As part of a project to modernize medical education in Eastern Europe, in 2011 a 3-year EU-funded project included the introduction of CBCR at six universities in three countries, one of which was Georgia. The following steps were taken:

  1. 1.

    Introduction of the CBCR rationale and concepts

    In January 2012, a workshop conducted by educators from UMC Utrecht, The Netherlands, was held at Tbilisi State Medical University (TSMU) to have faculty learn for the first time about this method and its significance for curriculum innovation. Previous evaluations of existing teaching methods had shown that graduates experience serious difficulties in clinical decision-making during residency. The workshop resulted in a proposal to select ten common medical conditions for elaboration in CBCR cases (swollen legs, cough, breathlessness, abdominal pain, loss of consciousness, arthralgia, urine incontinence, jaundice, tiredness, chest pain). It was also decided to introduce an extracurricular pilot CBCR course for third year students – at the so-called “preclinical” stage.

  2. 2.

    Training in case writing and demonstration of CBCR

    In March 2012, 10 active and enthusiastic faculty members, all of them clinicians and considered as prospective CBCR teachers (consultants), were trained during 1 week in CBCR methodology at the University Medical Center Utrecht, The Netherlands. The training focused on case writing and a demonstration of CBCR in practice by Utrecht medical students was given.

  3. 3.

    Pilot introduction of CBCR and evaluation

    Preceded by 5 months piloting of 10 CBCR sessions in and following a decision of the TSMU Academic Council, CBCR was included in 2012–2013 for 10 groups (135 students) in the third year of the undergraduate medical curriculum for 2 ECTS credits. The duration of each session, delivered once a week, was 3 h. By the end of each session, questionnaires were provided to all CBCR consultants and students. This showed that 96 % of all consultants valued CBCR as a useful course for learning clinical thinking and helpful to improve students’ ability to resolve clinical problems. About 84 % of the students rated the CBCR course as an excellent teaching tool, teaching them the approach and attitude toward patient problems and the methodology of differential diagnosis , and in addition improved their communication and leadership skills.

  4. 4.

    Formal decision to introduce CBCR

    Based on this positive feedback, the TSMU Academic Council decided to consider CBCR as a compulsory course for all third year TSMU students from the 2013–2014 academic year, i.e., for 500 Georgian and 250 international third year students.

  5. 5.

    Spread in other universities

    Following the successful implementation of CBCR at TSMU, the course was also introduced in partner medical schools in Azerbaijan and Ukraine, likewise supported by workshops in Kiev and Baku.

  6. 6.

    Lessons learned

    The introduction of CBCR took 2 years of preparation, negotiation, and faculty development but was clearly successful. With respect to the teaching method, feedback from students revealed, next to general satisfaction, the following points for improvement or attention:

    • During CBCR sessions the mere presence of senior clinician consultants can suppress student activity, in particular, communication initiative of peer teachers, clearly a further issue for teacher training.

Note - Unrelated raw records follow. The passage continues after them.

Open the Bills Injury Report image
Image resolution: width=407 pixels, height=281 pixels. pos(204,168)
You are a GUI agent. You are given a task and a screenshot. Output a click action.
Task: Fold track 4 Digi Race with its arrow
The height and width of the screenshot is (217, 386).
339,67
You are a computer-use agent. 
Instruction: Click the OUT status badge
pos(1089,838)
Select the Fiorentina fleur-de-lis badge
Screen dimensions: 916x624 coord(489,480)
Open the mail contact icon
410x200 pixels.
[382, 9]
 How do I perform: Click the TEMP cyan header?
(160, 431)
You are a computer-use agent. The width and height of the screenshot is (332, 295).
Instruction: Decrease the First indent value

    • Not rarely, consultants tried to unduly interfere with case discussions in the group – another issue for training.

    • There were sessions when students were less active, while peer teachers tried to recall previously memorized texts from their written materials − student instruction must stress their roles.

    • Due to a yet limited number of CBCR case scenarios , it was not always possible to avoid disclosure of correct answers (i.e., diagnoses) to other students’ groups if their session was scheduled at different times; it reveals the anxiety students feel to not know the “right” answer. Students must learn to understand that the reasoning process is just as important as the right answer.

    • Several students have suggested to become involved in the CBCR case writing process themselves.

In sum, faculty development is important, but, as this example shows, it can be very successful.